When I Changed My Thinking From ‘I Can’t’ to ‘Why Can’t I?’

I am a Londoner, born and raised. I spent my childhood peppered with visits to the Tower of London, Buckingham Palace and Trafalgar Square. It’s my city, and I love it!

After I decided to have a family of my own, I planned to see the sights of London once again. But here’s the thing: I now live in Boston, which is more than 3,000 miles away. My husband and I do get back to England about once every two years to visit family, but until now I always felt like our two boys were too young to appreciate a vacation in London. This year, at ages 8 and 10, I finally felt they were ready.
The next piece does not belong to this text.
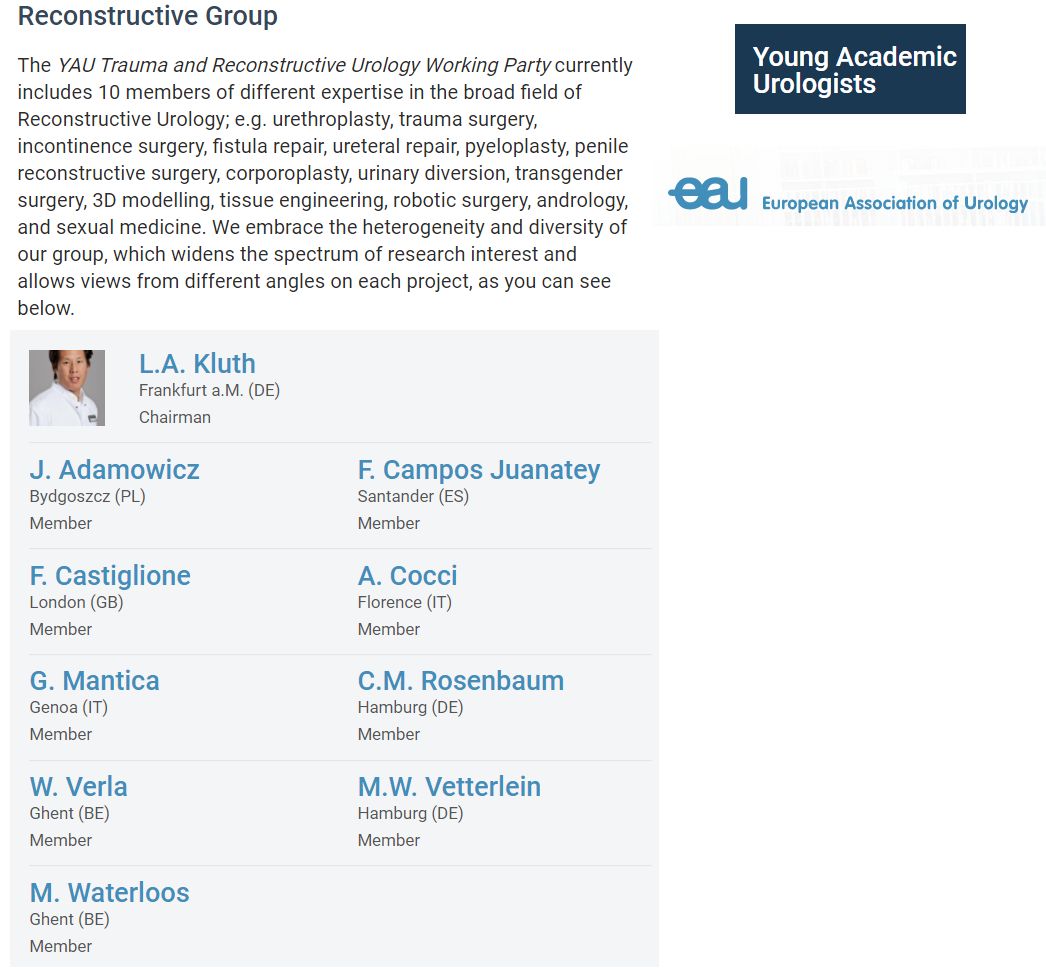Image resolution: width=1046 pixels, height=971 pixels.
Task: Click W. Verla member link
Action: pyautogui.click(x=79, y=787)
But last fall, my multiple sclerosis (MS) reared its ugly head. A bad relapse left me with debilitating weakness and fatigue down my left side. While a trip to England was never in doubt, a day or two out in London just seemed impossible with me unable to walk for more than a few minutes without the pain and weakness setting in my legs. The long tunnels, escalators and stairs of the Underground would be impossible. And driving to London and parking wasn’t even an option.

Desperately disappointed and frustrated by what my MS had taken from me again, I wallowed in self-pity. But then an online friend, who also has MS and is in a wheelchair full-time, posted pictures of herself visiting New York and talked about plans for an upcoming trip to Rome. It was then I realized that I needed to change my thinking from, “I can’t” to “How can I?”

With a new resolve, I researched wheelchair rentals in the U.K. and found a company that delivers them anywhere for a reasonable rate. I arranged to have one delivered to my parents’ house. I pored over maps of the London Underground, noting which stations had elevators and whether they were in proximity to the sights we wanted to see. I checked that the mainline train we would be taking into the city would accommodate a wheelchair easily.